Aber wie heißt es so schön: willst Du etwas ändern, dann fang bei Dir selber an. Und mach das Beste draus!
Am Scheideweg!
Oftmals reicht es schon den eigenen Blickwinkel zu ändern. Wir meckern über alles das, was nicht passiert und funktioniert.
Was wir dazu beitragen könnten, DAS es passiert... hinterfragen wir nicht. Das ist einfacher, bequemer, menschlich > aber nicht produktiv.
Lasst uns doch einfach mal damit anfangen, das wir unser Augenmerk darauf lenken, was sehr wohl noch passiert.... auch die Kundin die jedesmal über
die Preise stöhnt, kommt schließlich noch zu uns.
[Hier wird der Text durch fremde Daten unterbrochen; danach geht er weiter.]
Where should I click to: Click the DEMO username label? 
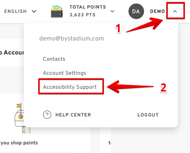pyautogui.click(x=157, y=11)
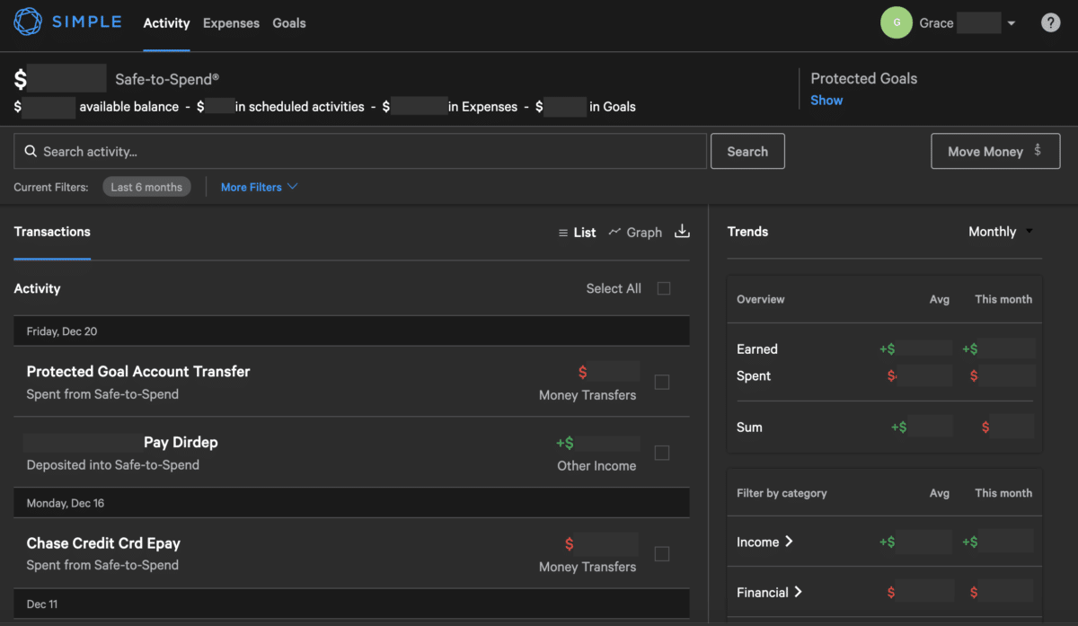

Sie könnte auch woanders.... !
Schnell werden wir merken, das sehr vieles, wenn nicht sogar alles, in unserer eigenen Hand liegt - wir haben es in der Hand - wohin wir gehen! Wir entscheiden - sind am Scheideweg!
Wir müssen wieder lernen , dass wir einander brauchen: die Friseure, die Industrie, und unsere Verbände.
Nur gemeinsam können wir stark sein und den Anforderungen der Zukunft begegnen.
Wir leben in einem der reichsten Länder dieser Welt - aber konzentrieren uns auf Kunden die zu wenig Geld haben.
Einladung
In diesem Sinne erinnere ich an den „Kodex für das Friseurhandwerk“ mit ausgearbeitet von der EU, der als Grundlage für die Wertegemeinschaft im Friseurhandwerk DER FAIRE SALON gilt.
Hier verzeichnen wir (mit Kooperationspartner TOPHAIR International) derzeit über 400 erfolgreiche Salons als Teilnehmer, die auch diesem Denkansatz folgen.
Hiermit möchte ich alle im Markt Beteiligten einladen nach und umzudenken.
Wir haben mit 2014 ein tolles Jahr vor uns. Großartige Fachmessen, die Friseurweltmeisterschaft... und wir sollten strahlende Gastgeber sein.